"""

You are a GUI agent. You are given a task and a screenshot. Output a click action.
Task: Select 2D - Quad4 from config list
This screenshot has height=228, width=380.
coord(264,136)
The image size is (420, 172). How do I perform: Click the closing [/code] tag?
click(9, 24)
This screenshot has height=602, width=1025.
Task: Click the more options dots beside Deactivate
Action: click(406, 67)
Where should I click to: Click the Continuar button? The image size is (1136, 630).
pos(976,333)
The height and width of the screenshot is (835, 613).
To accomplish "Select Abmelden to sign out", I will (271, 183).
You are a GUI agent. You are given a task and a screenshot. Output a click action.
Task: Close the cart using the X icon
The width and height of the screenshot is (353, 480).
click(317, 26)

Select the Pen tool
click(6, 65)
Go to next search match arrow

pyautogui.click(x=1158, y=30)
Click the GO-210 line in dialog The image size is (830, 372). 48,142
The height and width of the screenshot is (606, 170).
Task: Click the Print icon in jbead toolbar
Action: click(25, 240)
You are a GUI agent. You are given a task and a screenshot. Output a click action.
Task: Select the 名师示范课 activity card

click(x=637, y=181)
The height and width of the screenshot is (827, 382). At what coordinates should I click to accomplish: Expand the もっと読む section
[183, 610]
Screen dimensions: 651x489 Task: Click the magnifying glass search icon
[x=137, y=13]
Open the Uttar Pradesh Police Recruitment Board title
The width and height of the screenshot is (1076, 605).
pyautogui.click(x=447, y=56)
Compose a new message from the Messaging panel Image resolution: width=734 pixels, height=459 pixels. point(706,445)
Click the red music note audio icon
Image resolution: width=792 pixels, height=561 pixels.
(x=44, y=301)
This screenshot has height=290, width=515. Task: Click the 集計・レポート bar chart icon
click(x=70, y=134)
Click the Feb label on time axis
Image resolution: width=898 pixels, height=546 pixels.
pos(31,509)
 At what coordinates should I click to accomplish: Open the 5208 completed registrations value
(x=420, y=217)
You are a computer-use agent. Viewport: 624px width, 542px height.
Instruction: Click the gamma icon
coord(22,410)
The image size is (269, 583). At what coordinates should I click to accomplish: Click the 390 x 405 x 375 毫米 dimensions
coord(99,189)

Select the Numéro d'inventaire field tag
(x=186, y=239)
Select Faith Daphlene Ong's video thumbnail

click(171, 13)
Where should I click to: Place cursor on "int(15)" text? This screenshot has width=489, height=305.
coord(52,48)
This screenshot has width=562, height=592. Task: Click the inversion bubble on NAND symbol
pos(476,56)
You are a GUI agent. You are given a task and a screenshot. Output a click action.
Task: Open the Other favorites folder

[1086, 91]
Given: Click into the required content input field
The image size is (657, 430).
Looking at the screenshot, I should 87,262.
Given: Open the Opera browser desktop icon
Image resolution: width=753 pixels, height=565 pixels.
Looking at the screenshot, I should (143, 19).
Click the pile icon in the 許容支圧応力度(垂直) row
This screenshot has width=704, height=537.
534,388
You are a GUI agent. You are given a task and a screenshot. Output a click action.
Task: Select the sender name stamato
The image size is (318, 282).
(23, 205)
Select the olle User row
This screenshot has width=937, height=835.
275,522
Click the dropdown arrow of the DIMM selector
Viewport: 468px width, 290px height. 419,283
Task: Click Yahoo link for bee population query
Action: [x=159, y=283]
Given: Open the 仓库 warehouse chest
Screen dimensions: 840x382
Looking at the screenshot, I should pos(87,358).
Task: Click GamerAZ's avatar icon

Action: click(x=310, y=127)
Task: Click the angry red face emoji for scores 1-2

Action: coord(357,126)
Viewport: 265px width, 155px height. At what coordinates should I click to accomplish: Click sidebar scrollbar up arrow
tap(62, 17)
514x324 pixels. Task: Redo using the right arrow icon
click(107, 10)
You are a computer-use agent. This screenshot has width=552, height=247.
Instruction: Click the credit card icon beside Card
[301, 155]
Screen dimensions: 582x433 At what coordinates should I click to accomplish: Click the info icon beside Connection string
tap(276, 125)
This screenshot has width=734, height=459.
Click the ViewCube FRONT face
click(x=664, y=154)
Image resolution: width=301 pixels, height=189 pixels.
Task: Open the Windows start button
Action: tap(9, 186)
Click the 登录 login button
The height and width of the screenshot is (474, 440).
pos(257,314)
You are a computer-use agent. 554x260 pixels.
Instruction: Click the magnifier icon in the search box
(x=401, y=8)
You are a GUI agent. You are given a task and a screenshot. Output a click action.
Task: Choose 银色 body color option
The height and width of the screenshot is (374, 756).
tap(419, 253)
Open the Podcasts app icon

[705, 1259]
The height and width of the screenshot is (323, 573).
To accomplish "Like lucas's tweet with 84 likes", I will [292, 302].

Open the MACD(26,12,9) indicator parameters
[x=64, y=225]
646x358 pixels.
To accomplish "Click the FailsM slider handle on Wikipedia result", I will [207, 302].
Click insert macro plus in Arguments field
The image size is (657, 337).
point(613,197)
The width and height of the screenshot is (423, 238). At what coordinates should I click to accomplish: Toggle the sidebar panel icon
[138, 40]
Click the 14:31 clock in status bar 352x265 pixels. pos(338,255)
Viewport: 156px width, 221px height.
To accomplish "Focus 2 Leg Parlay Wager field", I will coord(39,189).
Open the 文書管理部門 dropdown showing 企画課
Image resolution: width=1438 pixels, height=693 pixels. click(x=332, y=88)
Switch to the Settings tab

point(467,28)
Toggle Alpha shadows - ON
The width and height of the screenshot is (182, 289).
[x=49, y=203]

"""

_Problem requirements_
Would you copy the entire listing exactly, missing nothing?

_Response for this exercise_
You are a GUI agent. You are given a task and a screenshot. Output a click action.
Task: Select 2D - Quad4 from config list
This screenshot has height=228, width=380.
coord(264,136)
The image size is (420, 172). How do I perform: Click the closing [/code] tag?
click(9, 24)
This screenshot has height=602, width=1025.
Task: Click the more options dots beside Deactivate
Action: click(406, 67)
Where should I click to: Click the Continuar button? The image size is (1136, 630).
pos(976,333)
The height and width of the screenshot is (835, 613).
To accomplish "Select Abmelden to sign out", I will (271, 183).
You are a GUI agent. You are given a task and a screenshot. Output a click action.
Task: Close the cart using the X icon
The width and height of the screenshot is (353, 480).
click(317, 26)

Select the Pen tool
click(6, 65)
Go to next search match arrow

pyautogui.click(x=1158, y=30)
Click the GO-210 line in dialog The image size is (830, 372). 48,142
The height and width of the screenshot is (606, 170).
Task: Click the Print icon in jbead toolbar
Action: click(25, 240)
You are a GUI agent. You are given a task and a screenshot. Output a click action.
Task: Select the 名师示范课 activity card

click(x=637, y=181)
The height and width of the screenshot is (827, 382). At what coordinates should I click to accomplish: Expand the もっと読む section
[183, 610]
Screen dimensions: 651x489 Task: Click the magnifying glass search icon
[x=137, y=13]
Open the Uttar Pradesh Police Recruitment Board title
The width and height of the screenshot is (1076, 605).
pyautogui.click(x=447, y=56)
Compose a new message from the Messaging panel Image resolution: width=734 pixels, height=459 pixels. point(706,445)
Click the red music note audio icon
Image resolution: width=792 pixels, height=561 pixels.
(x=44, y=301)
This screenshot has height=290, width=515. Task: Click the 集計・レポート bar chart icon
click(x=70, y=134)
Click the Feb label on time axis
Image resolution: width=898 pixels, height=546 pixels.
pos(31,509)
 At what coordinates should I click to accomplish: Open the 5208 completed registrations value
(x=420, y=217)
You are a computer-use agent. Viewport: 624px width, 542px height.
Instruction: Click the gamma icon
coord(22,410)
The image size is (269, 583). At what coordinates should I click to accomplish: Click the 390 x 405 x 375 毫米 dimensions
coord(99,189)

Select the Numéro d'inventaire field tag
(x=186, y=239)
Select Faith Daphlene Ong's video thumbnail

click(171, 13)
Where should I click to: Place cursor on "int(15)" text? This screenshot has width=489, height=305.
coord(52,48)
This screenshot has width=562, height=592. Task: Click the inversion bubble on NAND symbol
pos(476,56)
You are a GUI agent. You are given a task and a screenshot. Output a click action.
Task: Open the Other favorites folder

[1086, 91]
Given: Click into the required content input field
The image size is (657, 430).
Looking at the screenshot, I should 87,262.
Given: Open the Opera browser desktop icon
Image resolution: width=753 pixels, height=565 pixels.
Looking at the screenshot, I should (143, 19).
Click the pile icon in the 許容支圧応力度(垂直) row
This screenshot has width=704, height=537.
534,388
You are a GUI agent. You are given a task and a screenshot. Output a click action.
Task: Select the sender name stamato
The image size is (318, 282).
(23, 205)
Select the olle User row
This screenshot has width=937, height=835.
275,522
Click the dropdown arrow of the DIMM selector
Viewport: 468px width, 290px height. 419,283
Task: Click Yahoo link for bee population query
Action: [x=159, y=283]
Given: Open the 仓库 warehouse chest
Screen dimensions: 840x382
Looking at the screenshot, I should pos(87,358).
Task: Click GamerAZ's avatar icon

Action: click(x=310, y=127)
Task: Click the angry red face emoji for scores 1-2

Action: coord(357,126)
Viewport: 265px width, 155px height. At what coordinates should I click to accomplish: Click sidebar scrollbar up arrow
tap(62, 17)
514x324 pixels. Task: Redo using the right arrow icon
click(107, 10)
You are a computer-use agent. This screenshot has width=552, height=247.
Instruction: Click the credit card icon beside Card
[301, 155]
Screen dimensions: 582x433 At what coordinates should I click to accomplish: Click the info icon beside Connection string
tap(276, 125)
This screenshot has width=734, height=459.
Click the ViewCube FRONT face
click(x=664, y=154)
Image resolution: width=301 pixels, height=189 pixels.
Task: Open the Windows start button
Action: tap(9, 186)
Click the 登录 login button
The height and width of the screenshot is (474, 440).
pos(257,314)
You are a computer-use agent. 554x260 pixels.
Instruction: Click the magnifier icon in the search box
(x=401, y=8)
You are a GUI agent. You are given a task and a screenshot. Output a click action.
Task: Choose 银色 body color option
The height and width of the screenshot is (374, 756).
tap(419, 253)
Open the Podcasts app icon

[705, 1259]
The height and width of the screenshot is (323, 573).
To accomplish "Like lucas's tweet with 84 likes", I will [292, 302].

Open the MACD(26,12,9) indicator parameters
[x=64, y=225]
646x358 pixels.
To accomplish "Click the FailsM slider handle on Wikipedia result", I will [207, 302].
Click insert macro plus in Arguments field
The image size is (657, 337).
point(613,197)
The width and height of the screenshot is (423, 238). At what coordinates should I click to accomplish: Toggle the sidebar panel icon
[138, 40]
Click the 14:31 clock in status bar 352x265 pixels. pos(338,255)
Viewport: 156px width, 221px height.
To accomplish "Focus 2 Leg Parlay Wager field", I will coord(39,189).
Open the 文書管理部門 dropdown showing 企画課
Image resolution: width=1438 pixels, height=693 pixels. click(x=332, y=88)
Switch to the Settings tab

point(467,28)
Toggle Alpha shadows - ON
The width and height of the screenshot is (182, 289).
[x=49, y=203]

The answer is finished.